A federal judge in South Carolina on Friday blocked the Trump administration from processing seismic testing permits for offshore oil drilling, a setback for the administration’s efforts to assist energy companies during the partial government shutdown.
U.S. District Judge Richard Gergel issued an injunction that stops the Interior Department “from taking action to promulgate permits ... or take any other official action regarding the pending permit applications for oil and gas surveys in the Atlantic” until after the government shutdown ends.
Gergel’s injunction came after South Carolina Attorney General Alan Wilson learned that the Interior Department had ordered employees of its Bureau of Ocean Energy Management to come back to work and process permits for five companies that want to use airgun blasts to search for oil. The attorney general’s office brought that to the attention of the federal judge, leading to Friday’s ruling.
“We appreciate Judge Gergel’s prudent ruling on this issue,” Wilson said in a statement. “It’s common sense that if the federal government is shut down and doesn’t have the resources to perform most of its normal functions then it doesn’t have the resources to start this proposed seismic testing offshore.”
There was no immediate comment from the Bureau of Ocean Energy Management, which, like other federal agencies, has furloughed the bulk of its communications staff.

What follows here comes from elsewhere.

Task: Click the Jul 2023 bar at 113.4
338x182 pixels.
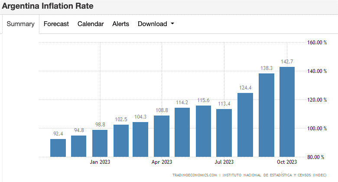Action: click(x=224, y=133)

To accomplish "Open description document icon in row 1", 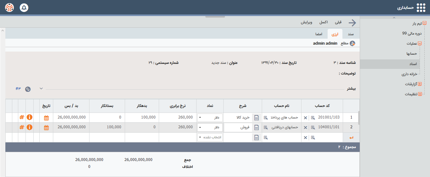I will 256,118.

Although the Interior Department has halted some work on energy development permits during the shutdown, it is still issuing permits for oil companies to drill wells on federal land, in the Gulf of Mexico and elsewhere. It is also going forward with public meetings on oil development in the Arctic National Wildlife Refuge and other parts of Alaska, generating a backlash from environmental groups.

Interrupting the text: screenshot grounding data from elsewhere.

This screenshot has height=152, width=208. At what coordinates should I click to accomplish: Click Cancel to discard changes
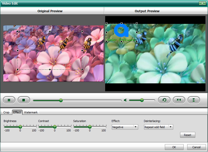pos(196,147)
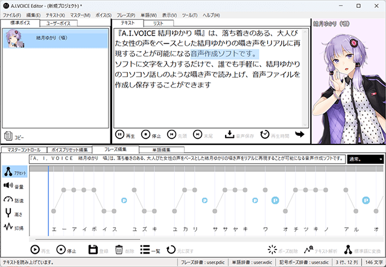Select the 話速 speech speed mode icon
This screenshot has height=267, width=386.
tap(8, 199)
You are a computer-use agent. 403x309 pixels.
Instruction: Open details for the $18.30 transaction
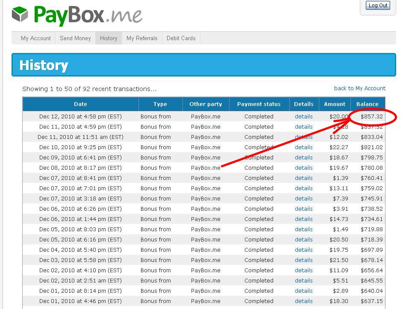click(x=303, y=301)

States and cities on both sides of the country have filed lawsuits trying to stop the administration’s offshore oil drilling plans. Earlier this month, Wilson became the first Republican attorney general to join other states in trying to block the Atlantic Coast seismic testing. The other states include Maryland, Massachusetts, Connecticut, Delaware, Maine, New Jersey, New York, North Carolina and Virginia.
Wilson had asked the court for a pause in the proceedings so South Carolina could join the lawsuit. Government lawyers responded that they could not properly respond to Wilson’s request because of the shutdown. When the Bureau of Ocean Energy Management had issued a directive for workers to keep processing permits, that created an opening for South Carolina to argue it was being treated unfairly.
Under Gergel’s ruling, the injunction ”shall remain in effect until funds have been appropriated for the Department of Justice and all Federal Defendants, the Court has received the Federal Defendants’ responses to the pending motions to intervene, and the Court has ruled on those motions.”
Environmental groups, who have also sued to stop the testing, applauded the decision.
“The government was trying to have its cake and eat it too, and we’re pleased the court did not allow that to happen,” said Laura Cantral, executive director of the South Carolina Coastal Conservation League.
Rep. Joe Cunningham, D-South Carolina, a freshman lawmaker who represents the coastal 1st District that includes Charleston, welcomed the news but underscored it’s no substitute for a “permanent solution to the threat of dangerous and unwanted offshore drilling and seismic airgun blasting.”
In a statement, Cunningham praised the court ruling and pitched his bill that would put a 10-year moratorium on both practices off the Atlantic and Gulf Coasts.
“I urge Congress to pass this legislation as soon as possible,” he said.
Emma Dumain contributed to this report.